Collected data entries
- Opening Delimiter -
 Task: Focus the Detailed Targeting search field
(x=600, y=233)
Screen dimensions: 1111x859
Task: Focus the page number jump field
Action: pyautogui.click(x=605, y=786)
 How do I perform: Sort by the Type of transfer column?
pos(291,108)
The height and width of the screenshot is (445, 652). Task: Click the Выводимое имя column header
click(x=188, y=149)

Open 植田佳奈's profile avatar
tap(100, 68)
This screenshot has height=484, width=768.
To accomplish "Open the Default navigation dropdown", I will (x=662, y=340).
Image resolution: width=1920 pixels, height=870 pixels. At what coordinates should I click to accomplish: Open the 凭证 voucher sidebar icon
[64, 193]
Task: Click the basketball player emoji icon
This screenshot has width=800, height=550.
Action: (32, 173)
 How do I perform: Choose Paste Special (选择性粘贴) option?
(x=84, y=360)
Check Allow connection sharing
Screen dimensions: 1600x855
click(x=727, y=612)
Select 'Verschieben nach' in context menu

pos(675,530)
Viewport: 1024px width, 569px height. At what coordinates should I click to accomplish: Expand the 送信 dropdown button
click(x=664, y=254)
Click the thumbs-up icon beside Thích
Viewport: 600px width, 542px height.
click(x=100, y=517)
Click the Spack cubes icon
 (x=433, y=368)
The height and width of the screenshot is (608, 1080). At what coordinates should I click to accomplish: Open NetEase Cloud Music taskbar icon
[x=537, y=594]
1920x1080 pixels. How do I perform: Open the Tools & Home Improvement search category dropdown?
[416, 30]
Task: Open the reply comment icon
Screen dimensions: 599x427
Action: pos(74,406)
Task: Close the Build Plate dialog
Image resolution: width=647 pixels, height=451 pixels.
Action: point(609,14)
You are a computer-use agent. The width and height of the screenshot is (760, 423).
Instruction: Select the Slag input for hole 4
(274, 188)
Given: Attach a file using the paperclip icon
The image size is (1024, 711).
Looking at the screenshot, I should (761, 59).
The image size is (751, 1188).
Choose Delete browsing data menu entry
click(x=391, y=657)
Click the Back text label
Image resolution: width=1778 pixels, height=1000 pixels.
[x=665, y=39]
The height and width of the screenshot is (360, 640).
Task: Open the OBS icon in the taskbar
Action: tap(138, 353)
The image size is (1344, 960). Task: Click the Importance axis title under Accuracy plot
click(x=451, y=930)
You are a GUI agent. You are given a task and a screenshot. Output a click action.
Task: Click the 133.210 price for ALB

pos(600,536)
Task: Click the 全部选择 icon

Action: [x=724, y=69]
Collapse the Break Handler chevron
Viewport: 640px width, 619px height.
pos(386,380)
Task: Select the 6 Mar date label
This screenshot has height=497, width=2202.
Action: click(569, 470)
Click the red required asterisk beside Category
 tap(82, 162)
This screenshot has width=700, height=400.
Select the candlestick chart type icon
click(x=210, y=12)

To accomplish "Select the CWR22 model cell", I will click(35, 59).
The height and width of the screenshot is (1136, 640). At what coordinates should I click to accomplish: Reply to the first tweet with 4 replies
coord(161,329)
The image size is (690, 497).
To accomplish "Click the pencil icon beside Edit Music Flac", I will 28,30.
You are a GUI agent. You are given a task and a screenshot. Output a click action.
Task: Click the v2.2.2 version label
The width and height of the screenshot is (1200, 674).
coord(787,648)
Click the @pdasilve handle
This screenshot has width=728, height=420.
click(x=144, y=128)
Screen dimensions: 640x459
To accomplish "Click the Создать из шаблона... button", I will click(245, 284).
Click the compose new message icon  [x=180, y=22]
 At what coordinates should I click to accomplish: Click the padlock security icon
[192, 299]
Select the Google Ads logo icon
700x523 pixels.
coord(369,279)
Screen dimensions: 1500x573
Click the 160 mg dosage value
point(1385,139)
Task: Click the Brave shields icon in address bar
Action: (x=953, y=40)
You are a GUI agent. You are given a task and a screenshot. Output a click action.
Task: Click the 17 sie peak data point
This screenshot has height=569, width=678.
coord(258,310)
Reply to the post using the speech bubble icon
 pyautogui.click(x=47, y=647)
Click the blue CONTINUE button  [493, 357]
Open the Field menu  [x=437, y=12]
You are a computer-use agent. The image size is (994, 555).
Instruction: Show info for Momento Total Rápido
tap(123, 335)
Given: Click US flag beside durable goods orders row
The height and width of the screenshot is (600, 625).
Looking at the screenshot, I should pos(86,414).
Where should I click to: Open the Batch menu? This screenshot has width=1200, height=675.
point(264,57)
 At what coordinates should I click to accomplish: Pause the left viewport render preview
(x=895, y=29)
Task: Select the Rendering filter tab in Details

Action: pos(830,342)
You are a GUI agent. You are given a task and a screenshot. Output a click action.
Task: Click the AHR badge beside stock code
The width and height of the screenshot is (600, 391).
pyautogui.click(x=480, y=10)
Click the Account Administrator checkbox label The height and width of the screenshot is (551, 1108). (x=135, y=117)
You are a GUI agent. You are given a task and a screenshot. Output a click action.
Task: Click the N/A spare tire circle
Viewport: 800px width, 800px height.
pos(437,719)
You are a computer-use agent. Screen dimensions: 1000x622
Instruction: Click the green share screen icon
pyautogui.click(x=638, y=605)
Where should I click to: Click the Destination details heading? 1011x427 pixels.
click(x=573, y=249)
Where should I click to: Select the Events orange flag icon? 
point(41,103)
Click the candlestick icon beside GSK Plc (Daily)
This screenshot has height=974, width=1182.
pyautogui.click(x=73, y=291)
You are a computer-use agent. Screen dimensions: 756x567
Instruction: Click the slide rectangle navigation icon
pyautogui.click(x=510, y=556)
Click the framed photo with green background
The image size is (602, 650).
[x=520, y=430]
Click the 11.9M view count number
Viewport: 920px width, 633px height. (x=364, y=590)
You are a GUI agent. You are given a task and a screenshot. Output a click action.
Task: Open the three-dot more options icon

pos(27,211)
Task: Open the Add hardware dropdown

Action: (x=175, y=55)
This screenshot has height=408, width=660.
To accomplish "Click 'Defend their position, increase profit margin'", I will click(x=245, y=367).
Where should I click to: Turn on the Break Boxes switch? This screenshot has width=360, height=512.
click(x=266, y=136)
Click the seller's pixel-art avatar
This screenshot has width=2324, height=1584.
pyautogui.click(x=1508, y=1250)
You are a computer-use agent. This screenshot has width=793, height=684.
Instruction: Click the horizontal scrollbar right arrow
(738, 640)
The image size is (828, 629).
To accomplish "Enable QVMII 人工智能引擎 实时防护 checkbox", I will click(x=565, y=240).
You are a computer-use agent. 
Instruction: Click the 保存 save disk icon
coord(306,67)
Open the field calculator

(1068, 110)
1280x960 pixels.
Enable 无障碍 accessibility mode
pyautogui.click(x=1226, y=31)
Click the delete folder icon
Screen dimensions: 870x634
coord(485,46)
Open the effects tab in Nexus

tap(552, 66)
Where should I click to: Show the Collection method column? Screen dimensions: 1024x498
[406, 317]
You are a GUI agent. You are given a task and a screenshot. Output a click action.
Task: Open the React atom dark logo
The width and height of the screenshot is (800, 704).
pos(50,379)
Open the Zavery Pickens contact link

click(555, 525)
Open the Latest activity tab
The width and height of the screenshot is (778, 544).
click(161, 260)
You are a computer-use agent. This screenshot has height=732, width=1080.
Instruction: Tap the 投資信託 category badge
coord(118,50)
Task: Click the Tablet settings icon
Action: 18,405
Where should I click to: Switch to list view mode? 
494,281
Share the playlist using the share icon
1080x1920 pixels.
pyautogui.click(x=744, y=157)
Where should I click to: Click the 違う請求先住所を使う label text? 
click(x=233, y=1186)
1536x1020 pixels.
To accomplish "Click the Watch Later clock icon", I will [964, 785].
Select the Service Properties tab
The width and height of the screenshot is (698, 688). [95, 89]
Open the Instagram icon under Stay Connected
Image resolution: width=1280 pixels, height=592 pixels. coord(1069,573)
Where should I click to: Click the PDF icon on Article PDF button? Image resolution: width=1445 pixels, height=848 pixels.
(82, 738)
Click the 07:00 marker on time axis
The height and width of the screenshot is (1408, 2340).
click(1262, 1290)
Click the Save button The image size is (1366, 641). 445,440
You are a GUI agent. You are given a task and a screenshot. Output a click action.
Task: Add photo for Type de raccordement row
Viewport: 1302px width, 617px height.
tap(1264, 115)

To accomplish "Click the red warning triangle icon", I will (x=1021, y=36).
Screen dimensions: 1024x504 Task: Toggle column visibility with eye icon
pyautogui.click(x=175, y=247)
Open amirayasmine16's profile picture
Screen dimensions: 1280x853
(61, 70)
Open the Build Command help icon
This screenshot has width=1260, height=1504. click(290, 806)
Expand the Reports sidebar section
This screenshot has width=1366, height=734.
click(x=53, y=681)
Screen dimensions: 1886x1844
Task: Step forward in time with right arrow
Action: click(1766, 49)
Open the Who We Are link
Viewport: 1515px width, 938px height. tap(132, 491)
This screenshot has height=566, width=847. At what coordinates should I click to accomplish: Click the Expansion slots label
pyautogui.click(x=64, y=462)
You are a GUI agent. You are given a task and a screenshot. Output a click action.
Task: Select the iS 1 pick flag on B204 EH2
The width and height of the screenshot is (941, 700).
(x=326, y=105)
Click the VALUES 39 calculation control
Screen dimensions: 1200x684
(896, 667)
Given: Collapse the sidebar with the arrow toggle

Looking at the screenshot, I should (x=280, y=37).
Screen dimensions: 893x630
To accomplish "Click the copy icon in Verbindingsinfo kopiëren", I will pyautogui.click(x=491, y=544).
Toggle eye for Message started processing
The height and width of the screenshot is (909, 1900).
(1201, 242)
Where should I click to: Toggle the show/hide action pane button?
- Closing Delimiter -
* [What to work on] Look above for the line holding "The height and width of the screenshot is (1136, 640)." and the line holding "Click the compose". Retype both, and every line between them, word for word and nothing else.

* [The answer]
The height and width of the screenshot is (1136, 640). At what coordinates should I click to accomplish: Reply to the first tweet with 4 replies
coord(161,329)
The image size is (690, 497).
To accomplish "Click the pencil icon beside Edit Music Flac", I will 28,30.
You are a GUI agent. You are given a task and a screenshot. Output a click action.
Task: Click the v2.2.2 version label
The width and height of the screenshot is (1200, 674).
coord(787,648)
Click the @pdasilve handle
This screenshot has width=728, height=420.
click(x=144, y=128)
Screen dimensions: 640x459
To accomplish "Click the Создать из шаблона... button", I will click(245, 284).
Click the compose new message icon  [x=180, y=22]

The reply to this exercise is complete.